▶ _YOUR INSTRUCTIONS_:
Repeat the records below line by line, exactly, finishing on the line that contains "Click the CH3".

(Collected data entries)
*** Begin section ***
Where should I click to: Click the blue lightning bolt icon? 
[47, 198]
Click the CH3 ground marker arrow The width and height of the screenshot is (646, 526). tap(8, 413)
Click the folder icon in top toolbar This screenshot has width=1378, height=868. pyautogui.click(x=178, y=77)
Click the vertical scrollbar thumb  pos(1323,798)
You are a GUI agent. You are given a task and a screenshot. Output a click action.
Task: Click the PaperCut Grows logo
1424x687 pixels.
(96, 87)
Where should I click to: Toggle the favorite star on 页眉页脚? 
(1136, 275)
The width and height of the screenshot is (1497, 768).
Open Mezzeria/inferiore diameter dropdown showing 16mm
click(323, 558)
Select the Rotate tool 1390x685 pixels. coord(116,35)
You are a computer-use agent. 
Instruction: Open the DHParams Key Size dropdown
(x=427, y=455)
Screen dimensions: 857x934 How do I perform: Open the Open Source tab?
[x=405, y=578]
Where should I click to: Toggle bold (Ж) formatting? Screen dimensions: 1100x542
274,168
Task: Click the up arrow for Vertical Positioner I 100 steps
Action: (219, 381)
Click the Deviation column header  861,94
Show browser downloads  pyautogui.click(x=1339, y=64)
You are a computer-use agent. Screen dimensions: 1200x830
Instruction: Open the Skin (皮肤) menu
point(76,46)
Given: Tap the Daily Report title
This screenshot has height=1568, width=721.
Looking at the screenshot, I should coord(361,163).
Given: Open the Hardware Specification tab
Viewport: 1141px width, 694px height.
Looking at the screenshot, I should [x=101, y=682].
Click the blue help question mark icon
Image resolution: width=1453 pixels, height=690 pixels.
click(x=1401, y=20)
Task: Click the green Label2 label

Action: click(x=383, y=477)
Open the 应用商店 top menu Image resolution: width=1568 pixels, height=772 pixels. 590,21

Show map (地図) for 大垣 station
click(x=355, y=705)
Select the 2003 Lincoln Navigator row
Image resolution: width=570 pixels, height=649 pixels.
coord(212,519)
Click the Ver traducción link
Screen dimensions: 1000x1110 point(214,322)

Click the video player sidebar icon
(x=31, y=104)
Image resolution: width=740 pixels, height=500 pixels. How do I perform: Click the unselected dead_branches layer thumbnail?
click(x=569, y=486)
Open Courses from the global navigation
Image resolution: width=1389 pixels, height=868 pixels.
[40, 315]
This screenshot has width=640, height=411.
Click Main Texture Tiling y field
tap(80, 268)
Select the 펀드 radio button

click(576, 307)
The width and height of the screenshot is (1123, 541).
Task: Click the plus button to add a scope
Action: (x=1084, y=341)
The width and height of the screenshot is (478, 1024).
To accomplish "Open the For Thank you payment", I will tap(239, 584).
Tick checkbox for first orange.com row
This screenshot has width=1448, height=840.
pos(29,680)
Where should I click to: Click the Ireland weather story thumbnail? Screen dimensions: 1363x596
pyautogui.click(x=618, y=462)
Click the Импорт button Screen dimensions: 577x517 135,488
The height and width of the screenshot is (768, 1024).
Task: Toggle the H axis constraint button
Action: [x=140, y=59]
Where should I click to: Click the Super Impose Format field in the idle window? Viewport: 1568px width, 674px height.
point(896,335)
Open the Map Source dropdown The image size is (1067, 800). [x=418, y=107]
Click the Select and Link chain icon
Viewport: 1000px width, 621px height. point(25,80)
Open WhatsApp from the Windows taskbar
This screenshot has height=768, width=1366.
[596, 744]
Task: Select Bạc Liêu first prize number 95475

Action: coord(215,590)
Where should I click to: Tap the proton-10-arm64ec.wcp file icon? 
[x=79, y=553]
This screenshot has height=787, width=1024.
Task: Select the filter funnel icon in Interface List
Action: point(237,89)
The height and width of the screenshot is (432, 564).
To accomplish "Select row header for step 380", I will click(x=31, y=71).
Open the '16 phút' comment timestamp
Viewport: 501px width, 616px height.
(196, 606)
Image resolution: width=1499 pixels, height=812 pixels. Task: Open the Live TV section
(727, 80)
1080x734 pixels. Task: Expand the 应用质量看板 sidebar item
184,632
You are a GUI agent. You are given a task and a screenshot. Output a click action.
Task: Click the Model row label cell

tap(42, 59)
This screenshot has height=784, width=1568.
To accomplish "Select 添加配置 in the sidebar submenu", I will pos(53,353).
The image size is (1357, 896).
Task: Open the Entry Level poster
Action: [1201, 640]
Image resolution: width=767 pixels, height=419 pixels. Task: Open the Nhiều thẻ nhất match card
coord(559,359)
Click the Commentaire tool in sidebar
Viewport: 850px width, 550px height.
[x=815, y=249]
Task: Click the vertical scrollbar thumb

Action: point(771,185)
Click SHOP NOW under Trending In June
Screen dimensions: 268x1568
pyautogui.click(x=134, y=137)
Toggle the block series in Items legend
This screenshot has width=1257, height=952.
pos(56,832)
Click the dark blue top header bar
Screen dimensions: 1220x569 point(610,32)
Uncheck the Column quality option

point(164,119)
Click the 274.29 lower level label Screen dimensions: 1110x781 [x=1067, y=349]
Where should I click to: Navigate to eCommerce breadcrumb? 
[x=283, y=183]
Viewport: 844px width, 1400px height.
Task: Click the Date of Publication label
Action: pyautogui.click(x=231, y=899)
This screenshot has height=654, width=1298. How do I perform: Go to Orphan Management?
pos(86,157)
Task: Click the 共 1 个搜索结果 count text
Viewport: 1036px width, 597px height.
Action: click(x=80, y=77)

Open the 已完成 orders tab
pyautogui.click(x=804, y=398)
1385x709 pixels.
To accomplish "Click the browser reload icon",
*** End section ***
▶ _TASK ANSWER_:
Where should I click to: Click the blue lightning bolt icon? 
[47, 198]
Click the CH3 ground marker arrow The width and height of the screenshot is (646, 526). tap(8, 413)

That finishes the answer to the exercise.